Hello everyone. My name is Ning and my team members are Dmitry, Rohit, and Sunil.

# Problem Statement

**Vast amounts of data:** As astronomers collect more and more image data, there is a need for further development of automated, reliable, and fast analysis methods.

**Traditional methods:** For example, to describe a galaxy, software is used to fit a parametric or a non-parametric model and estimate the galaxy's brightness, shape, size, and orientation. A commonly used, though not a perfect model, is the [Sérsic profile](https://en.wikipedia.org/wiki/Sersic_profile), developed in 1963.

**New methods:** In recent years, researchers have started exploring the application of deep learning methods to analyze astronomical data. For instance, classification of galaxies using CNNs has demonstrated high levels of accuracy.

### Objective: *Explore deep neural network architectures to estimate galaxy parameters from simulated data.*

Astronomers are collecting millions of digital images and need automated, reliable, and fast methods for analyzing the data.

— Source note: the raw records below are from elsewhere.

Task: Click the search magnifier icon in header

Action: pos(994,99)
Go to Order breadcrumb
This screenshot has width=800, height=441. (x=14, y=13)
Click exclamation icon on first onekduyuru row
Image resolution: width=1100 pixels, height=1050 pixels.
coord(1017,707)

Our team explored deep neural networks to estimate the shape and brightness of galaxies.

# Data Generation

### Datasets
We generate three datasets with increasing complexity for parameter estimation:
  
| Dataset | Number of Samples | PSF             | Gaussian Noise Level | Signal-to-Noise Ratio |
| ------- | ----------------- | --------------- | -------------------- | --------------------- |
| 1.      | 200,000           | 0.5             | 200                  | From 10 to 100        |
| 2.      | 200,000           | 0.5             | From 200 to 400      | From 10 to 100        |
| 3.      | 200,000           | From 0.5 to 1.0 | From 200 to 400      | From 10 to 100        |
  
We simulate ***200,000 observations*** in total, using ***180,000 samples for training*** and ***20,000 for validation***. 
<br>

### Target variables
We estimate the following five parameters from image data:

- Sérsic profile: determined by the **Sérsic index** and the **Sérsic radius**
- Galaxy **flux**
- Reparameterized **ellipticity and orientation**: $g_1$ and $g_2$

We generated three datasets of increasing complexity containing 200,000 simulated galaxy images each. We went from a dataset with fixed PSF and Gaussian noise levels to one with varying PSF and noise.

# Exploratory Data Analysis

**Interactive app**: To understand the relationship between galaxy parameters and the resulting images we create a web app at [https://measure-galaxies.herokuapp.com](https://measure-galaxies.herokuapp.com):

![streamlit-app.gif](attachment:streamlit-app.gif)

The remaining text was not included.